Quality and Technical Debt

We analyze the integration process, code quality, test coverage, and how this is facilitating the roadmap of Compose. Then, we delve a bit deeper into technical debt and refactoring solutions of newer features and the entire system as a whole. Overall, Compose system has an organized and aligned development process with high test coverage. However, there’s much improvement and refactoring needed on the code quality and entanglement itself.

Coding the architecture

Commits are individual file changes used in version control tools like Github. Counting the number of times that a commit modifies a file indicates code activity (hotspots).

We analyzed file history from 2013 to 2020 to identify code hotspots excluding testing and CI/CD related files. From our analysis (Fig.1), we found that compose/service.py (513), compose/config/config.py (402), compose/cli/main.py (399), and compose/project.py (276), were the most committed files of the Docker Compose project; these files belong to key components, Compose, CLI and config. As a side, note “fig” was the previous name of “compose” when the project was not yet part of Docker.

Top 10 most commited files (2013-2020)

Figure: Top 10 most commited files (2013-2020)

From 2019 to March 2020 (Fig.2), we found that compose/cli/main.py (27), compose/service.py(24), compose/project.py(22), and compose/config/config.py(11) were the most committed files, following the same trend in hotspots that we encountered in previous years; that means that there were not architectural changes during the last months of development.

Top 10 most commited files (2019-2020)

Figure: Top 10 most commited files (2019-2020)

From Roadmap to Code

Starting 2020, Docker Compose 1.25.1 was released; this release added support to Buildkit which enables faster builds. After that, the repository shows small stories that deal with additional functionality and bugfixes. Stories like those will be developed in the hotspots mentioned in the previous section.

Epics are bodies of work used in agile methodologies that could be subdivided into stories. We based our findings of expected features on the analysis of Epics in combination with recent repository activity and the latest strategies from the Docker project.

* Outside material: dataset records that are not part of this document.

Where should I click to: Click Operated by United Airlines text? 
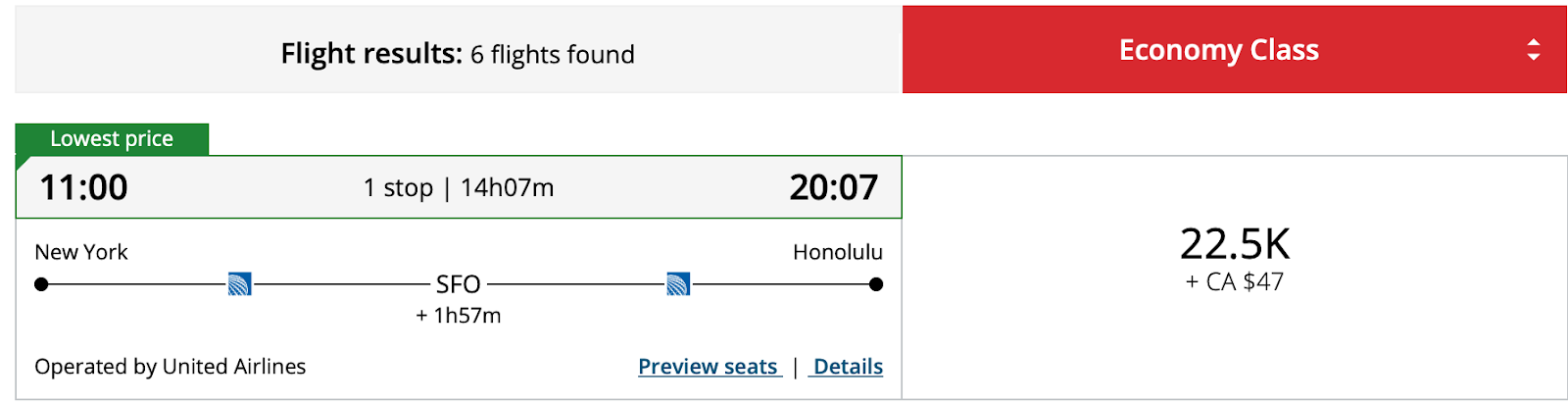(x=171, y=367)
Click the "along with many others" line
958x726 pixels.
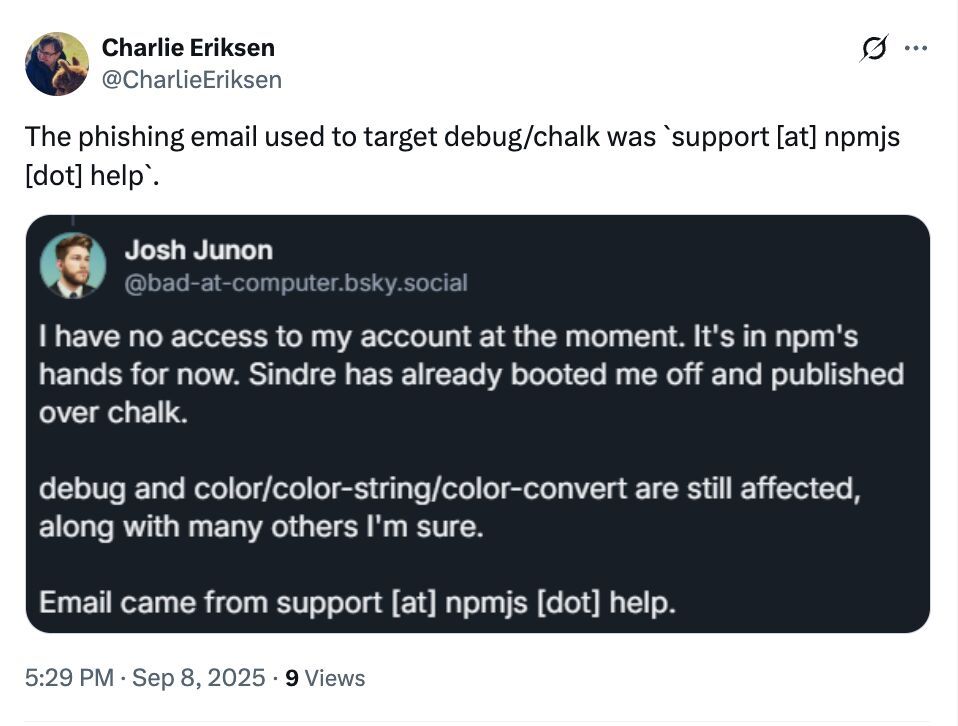[x=260, y=527]
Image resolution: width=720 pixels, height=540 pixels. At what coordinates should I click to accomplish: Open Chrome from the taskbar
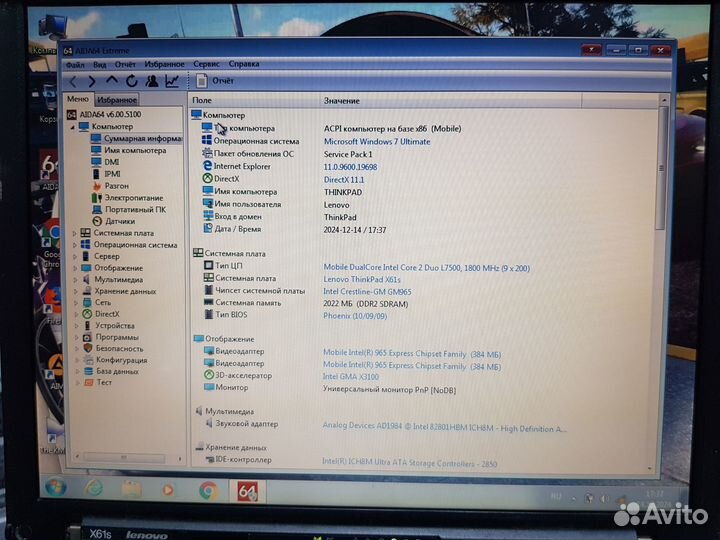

Looking at active Epics, we expect efforts in:

Removal Python 2
Proposals to rely on Docker CLI
Reconcile docker-compose schema on docker/cli vs docker/compose

For March 2020, the roadmap of Docker Compose is about code cleaning and alignment. The reason behind this is the required removal of Python 2 due to its end of life (January 2020); this issue is now under scope discussion. Another goal found in Epics is to make Docker Compose work in harmony with Docker. To make this possible, architectural level decisions and stakeholder coordination might be needed to avoid duplication of schemas between the two projects.

For the rest of the year, we can predict that as Docker refocuses on developers, Docker Compose will remain as a lightweight orchestrator for developers in constant syncing with the recently announced public Docker roadmap; an interesting approach that leaves space for decision making about the direction to the community. As far as we don’t see any architectural changes, a keep things simple mindset, we predict that changes might remain in the same top 10 most modified files on the Docker Compose project presented in the previous section.

Code Quality

How good or bad the code quality is rather subjective and depends on what the organization considers important. From the roadmap explained, Compose main concern is around avoiding complexity and support maintainability and that cli and config will be the most affected components.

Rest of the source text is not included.